Deployment
Sparkwing is unopinionated about how your pipelines deploy. It provides the infrastructure - controller, runners, cache, registries - and your pipeline code decides what to do with it.
Run Targets
sparkwing run executes locally; sparkwing pipeline trigger dispatches
to a cluster via a profile's controller:
| Source | Target | Command |
|---|---|---|
| Local code | Local machine | sparkwing run build |
| Local working tree at a git ref | Local machine | sparkwing run build --sw-ref main |
| Local code | Any cluster | sparkwing pipeline trigger build --profile dev |
| Controller-registered source | Any cluster | sparkwing pipeline trigger build --profile prod |
The --profile flag resolves a profile - a named cluster endpoint.

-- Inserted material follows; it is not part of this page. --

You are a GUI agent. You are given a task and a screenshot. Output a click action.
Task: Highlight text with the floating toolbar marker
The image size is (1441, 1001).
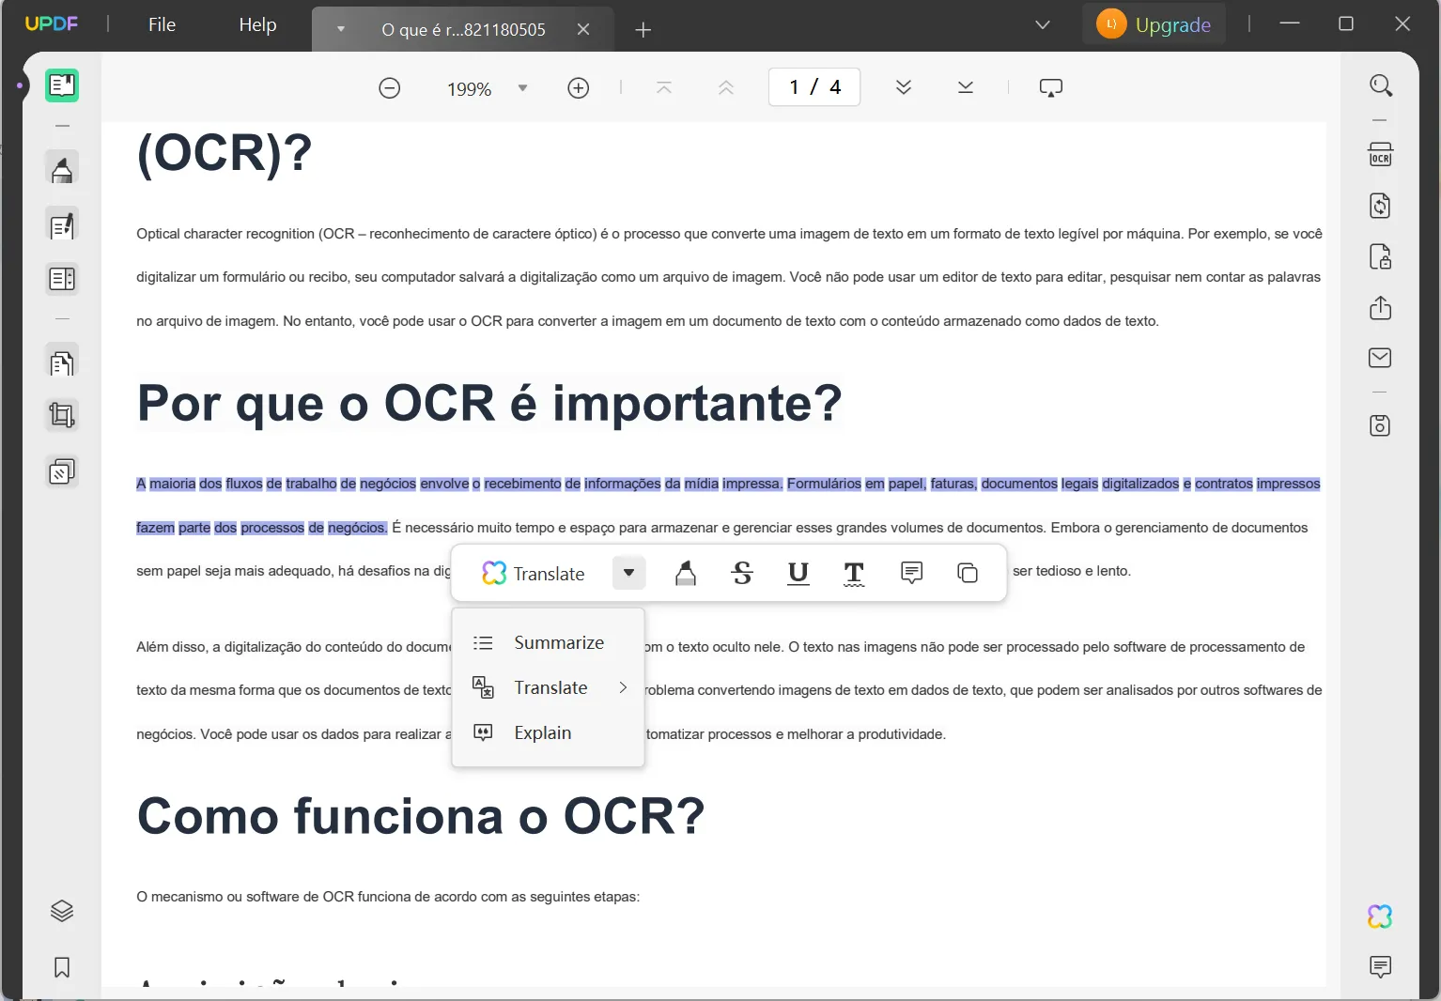[686, 573]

Every profile with a controller follows the same dispatch flow:
sparkwing pipeline trigger <pipeline> --profile <profile>
→ upload code to controller (or trigger by SHA if clean)
→ controller enqueues run
→ dispatcher creates k8s Job
→ runner executes pipeline
The runner does not care which cluster it lives in. The same pipeline binary runs everywhere - the only differences are the controller URL and the registries available.
Profiles
Profiles map cluster names to controller URLs. Stored in
~/.config/sparkwing/profiles.yaml:
profiles:
dev:
controller:
url: http://localhost:9001
token: <api-token>
prod:
controller:
url: https://api.example.com
token: <api-token>
Register profiles with sparkwing configure profiles add.
Deploy Strategies
What happens after a pipeline builds images is entirely up to the pipeline author. Common patterns:
kubectl (simple, works everywhere)
func (j *Deploy) Run(ctx context.Context) error {
_, err := sparkwing.Bash(ctx, "kubectl rollout restart deploy/myapp -n default").Run()
return err
}
GitOps + ArgoCD
Push updated image tags to a gitops repo, let ArgoCD sync:
func (j *Deploy) Work(w *sw.Work) (*sw.WorkStep, error) {
update := sw.Step(w, "update-gitops", func(ctx context.Context) error {
return patchKustomization(ctx)
})
sw.Step(w, "sync-argocd", func(ctx context.Context) error {
_, err := sw.Bash(ctx,
"kubectl annotate application.argoproj.io/myapp -n argocd "+
"argocd.argoproj.io/refresh=hard --overwrite").Run()
return err
}).Needs(update)
return nil, nil
}
Helm
_, err := sparkwing.Bash(ctx,
"helm upgrade myapp ./charts/myapp --set image.tag="+tag).Run()
S3 Static Sites
_, err := sparkwing.Bash(ctx, "aws s3 sync out/ s3://my-bucket/ --delete").Run()
Anything else
Pipelines are Go functions. If you can script it, you can deploy it -
Terraform, Pulumi, rsync, custom APIs, etc.
Container Registries
Sparkwing creates an in-cluster registry at NodePort 30500. Pipelines can push to any registry they want:
| Registry | Example |
|---|---|
| In-cluster | localhost:30500/myapp:latest |
| ECR | <account>.dkr.ecr.<region>.amazonaws.com/myapp:v1 |
| Docker Hub | docker.io/myorg/myapp:v1 |
| GCR / GAR | gcr.io/myproject/myapp:v1 |
The SDK provides sparkwing.Exec() and sparkwing.Bash() - use whatever
Docker / registry commands your pipeline needs.
Change Detection
Pipelines can implement their own change detection. A common pattern is mapping file paths to images:
var appMapping = []struct {
prefix string
images []string
}{
{"web/", []string{"frontend"}},
{"cmd/api/", []string{"api-server"}},
{"pkg/", []string{"api-server", "worker"}},
}
// Compare prefixes against rc.Git.ChangedFiles(ctx, base)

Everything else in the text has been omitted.